• PROBLEM STATEMENT:
Write out, please, each line from the one containing "You are a GUI" to the final line of the data, both included, exactly and without pictures.

• PROVIDED RECORDS:

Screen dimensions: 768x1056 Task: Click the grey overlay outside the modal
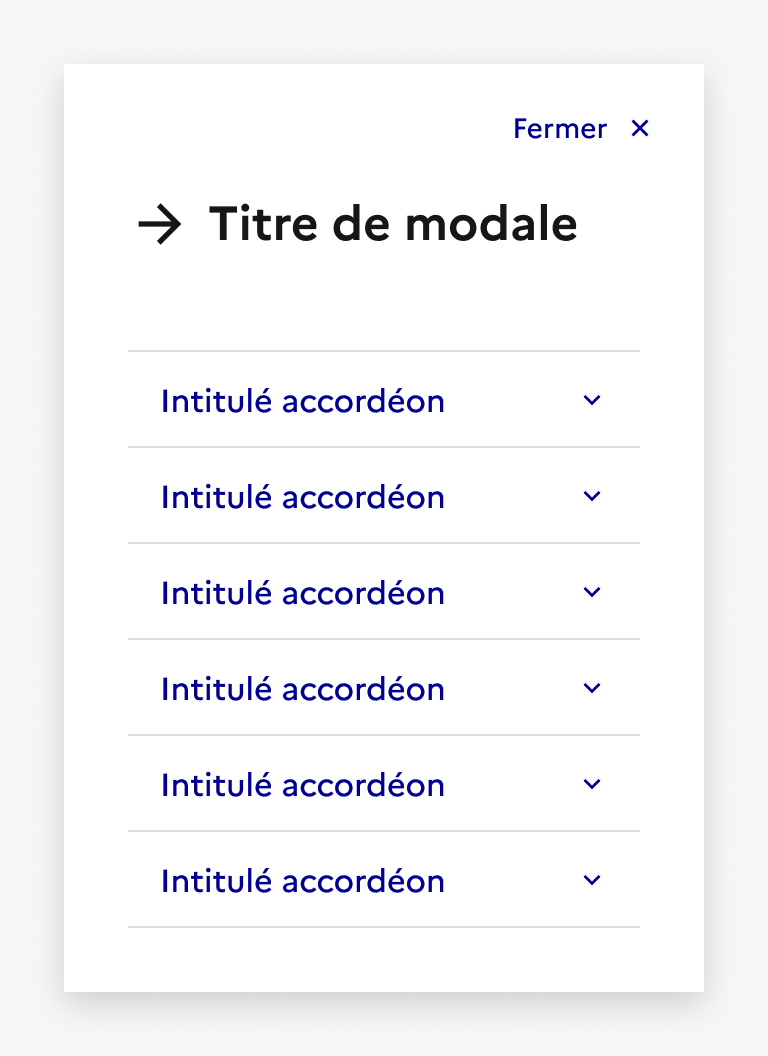32,528
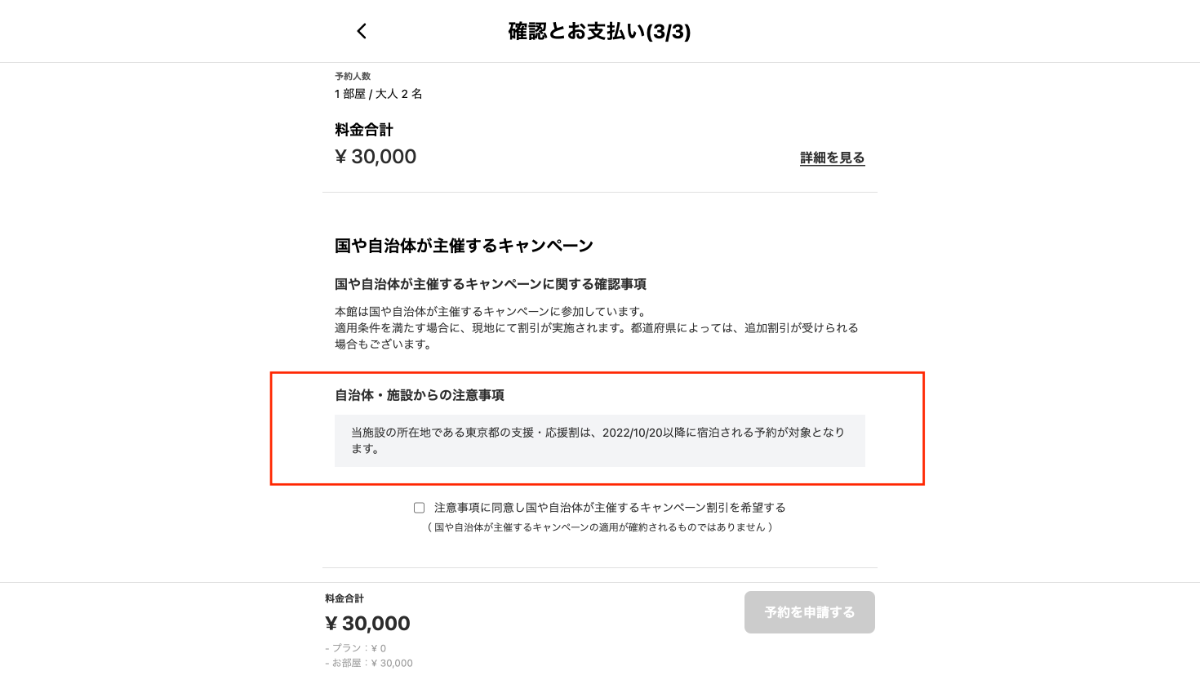1200x678 pixels.
Task: Click the プラン：¥0 breakdown line
Action: (x=356, y=648)
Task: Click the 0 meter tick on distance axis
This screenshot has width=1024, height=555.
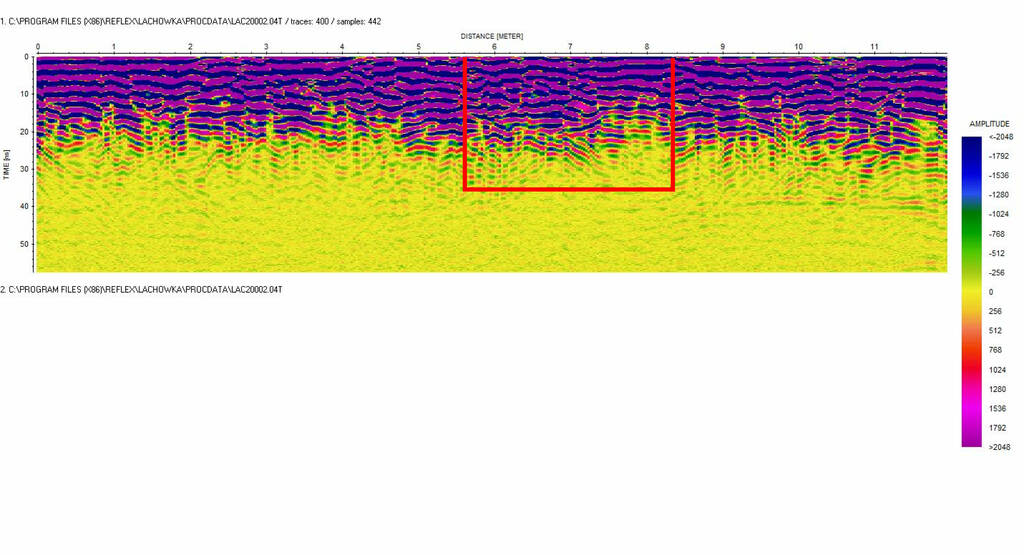Action: tap(37, 47)
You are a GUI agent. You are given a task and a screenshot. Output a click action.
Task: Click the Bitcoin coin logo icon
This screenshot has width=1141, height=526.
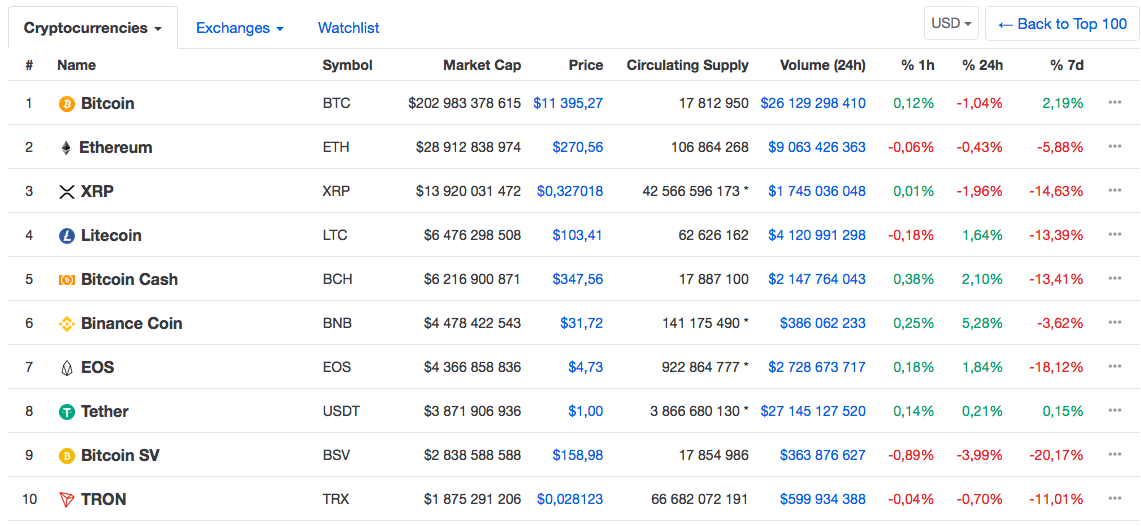point(67,104)
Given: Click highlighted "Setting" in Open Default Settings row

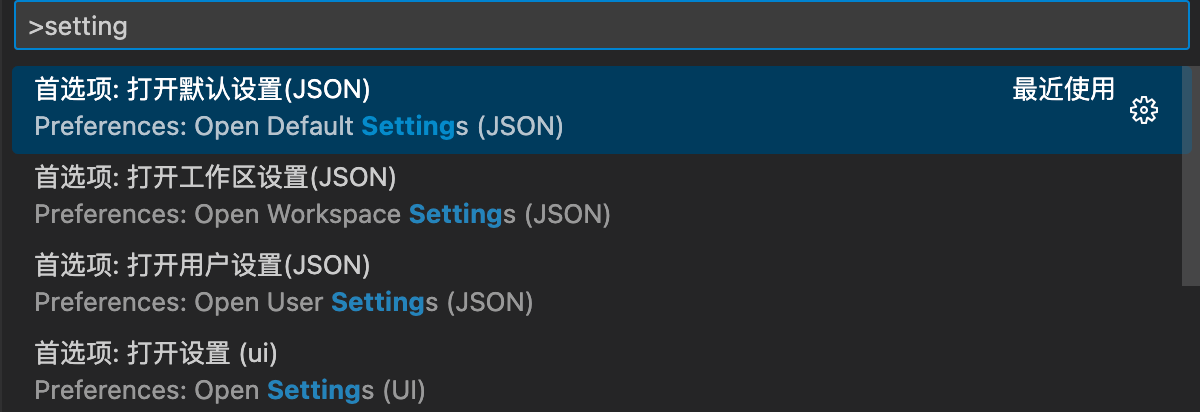Looking at the screenshot, I should pos(408,127).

• RESPONSE:
You are a GUI agent. You are given a task and a screenshot. Output a click action.
Task: Click the Bitcoin coin logo icon
This screenshot has width=1141, height=526.
point(67,104)
Given: Click highlighted "Setting" in Open Default Settings row

Looking at the screenshot, I should pos(408,127).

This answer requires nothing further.